WASHINGTON, July 26, 2017 - The Trump administration’s effort to write new “waters of the U.S.” regulations takes a big step forward Thursday with publication of a proposed rule to withdraw the Obama administration’s 2015 rule.

The proposal was announced June 27 but publication was delayed because of issues involving the formatting of the document, Don Parrish, American Farm Bureau Federation’s senior director of regulatory relations, told Agri-Pulse earlier this week.

Now that questions about the way the document looks have been laid to rest, interested parties will have an opportunity to comment on the proposal’s substance.

First, however, EPA and the Army Corps of Engineers will have to address concerns that, at 30 days, the comment period is way too short. Nineteen environmental groups, more than 70 members of the House of Representatives, and 22 U.S. senators have already complained that a month is not enough time.

In a letter to EPA and the Corps last month, the environmental groups, including the Natural Resources Defense Council, Earthjustice, Southern Environmental Law Center and others, asked for a six-month comment period. They contrasted the 30 days with the six months provided for comment on the WOTUS rule before it was published in June 2015.

“Your planned 30-day comment period disregards the more than one million people who participated in the development of that rule and is a grossly inadequate amount of time for stakeholders to meaningfully engage in this rulemaking process,” the groups said.

The senators urged the agencies to extend the comment period to at least 90 days, “the same duration as offered by the previous administration when it first proposed the 2015 rule.” The House members asked EPA Administrator Scott Pruitt to add 90 days to the 30-day comment period.

EPA, which has the lead role in the WOTUS rewrite, is faced with a “dilemma,” Parrish said today.
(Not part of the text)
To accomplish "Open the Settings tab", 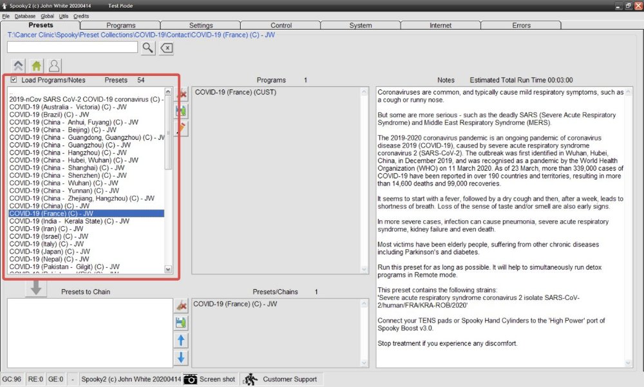I will click(201, 25).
It wants to complete the revision quickly, but it also needs to take into account the views of those who seek more time to comment. “If I were advising the administrator, I would tell him to be considerate of the view that people need more time,” Parrish said.

Pruitt has said he want to propose a revised rule by the end of this year, which could be a tall order with a comment period that extends into late October or later.
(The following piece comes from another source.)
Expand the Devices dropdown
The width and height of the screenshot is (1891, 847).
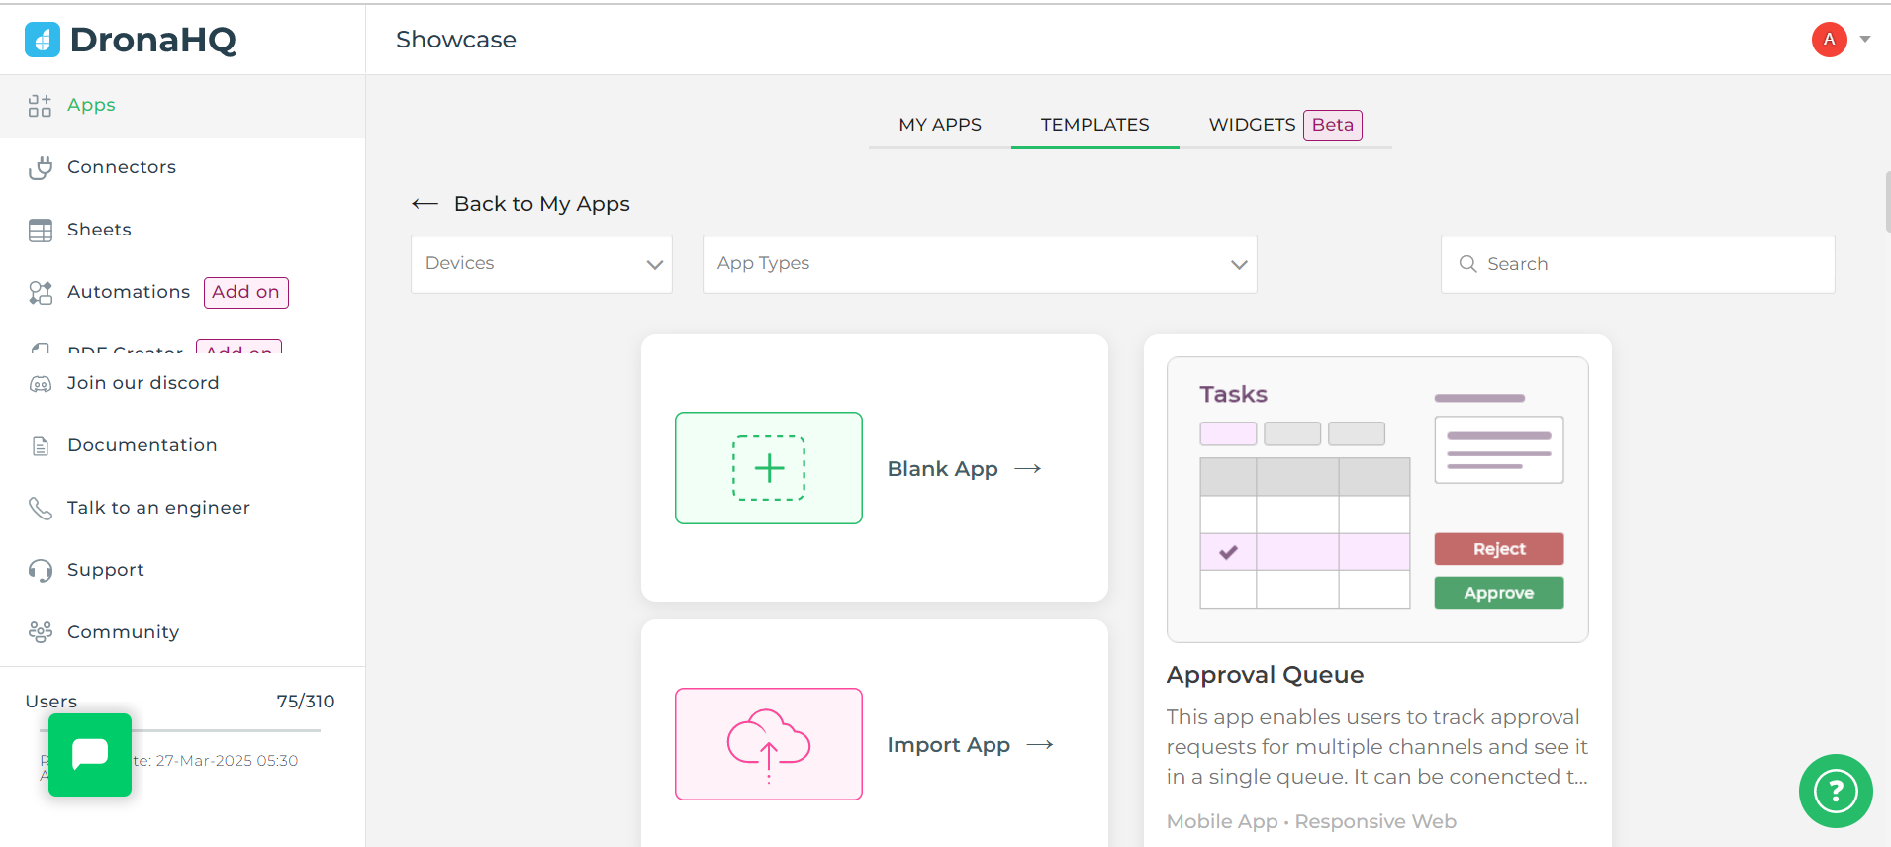point(541,264)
One reason the agency wants to move fast is because the Supreme Court will hear a case Oct. 11 on the issue of where multiple legal challenges to the WOTUS rule should be adjudicated – in the federal circuit courts of appeal or in the federal district courts. The timing of the court’s ruling has implications for the legality of the WOTUS rule across the country.

The 6th Circuit Court of Appeals has already ruled, narrowly, that it should decide the lawfulness of WOTUS. The court stayed the implementation of the rule in October 2015.
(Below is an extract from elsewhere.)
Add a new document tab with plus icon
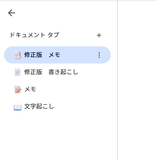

But by agreeing to decide on the question of legal venue, the Supreme Court has cast doubt on the 6th Circuit decision. The “question presented” by the case, as set forth in the National Association of Manufacturers’ petition, states that “after full briefing and argument, the Sixth Circuit held that it, not the district courts, has jurisdiction to decide challenges to the rule. But only one judge actually believed that to be the correct outcome.”

Parrish surmised that the court took up the case because it believes the 6th Circuit decision was wrong – as argued by the Farm Bureau and other ag groups. If the Supreme Court concludes late this year or early next year – before EPA has issued a new rule – that district courts should decide the WOTUS challenges, the nationwide stay of the rule would go away, district courts acros the country will be able to issue their own decisions on WOTUS, and “you’ll have a patchwork implementation of a law that the administration has the full intent of withdrawing,” Parrish said.

“It would be a disaster for the regulated community,” Parrish said.

For now, however, the attention of farm groups who oppose WOTUS and environmental organizations who want to preserve it or expand its protections for waters and wetlands will be on the proposed withdrawal of the rule.

If, as expected, EPA and the Corps rescind WOTUS, they will then work towards crafting their own version. In a Feb. 28 executive order, President Trump directed the agencies to consider interpreting the term "navigable waters" in the CWA “in a manner consistent with the opinion of Justice Antonin Scalia in Rapanos v. United States,” a fractured Supreme Court decision from 2006 in which Scalia wrote for himself and three other justices that “the phrase ‘waters of the U.S.’ includes only . . . relatively permanent, standing or continuously flowing bodies of water.”

‘The phrase does not include channels through which water flows intermittently or ephemerally, or channels that periodically provide drainage for rainfall,” he said.

Parrish argues that while the agencies should certainly consider the Supreme Court decisions interpreting the Clean Water Act, they should first look to the law itself, which says that “It is the policy of the Congress to recognize, preserve, and protect the primary responsibilities and rights of States to prevent, reduce, and eliminate pollution.”

The agencies should “interpret the statute within the bounds of the Supreme Court’s precedents,” he said. AFBF and other farm groups are looking for a rewrite of the rule to provide “clarity and consistency” for farmers.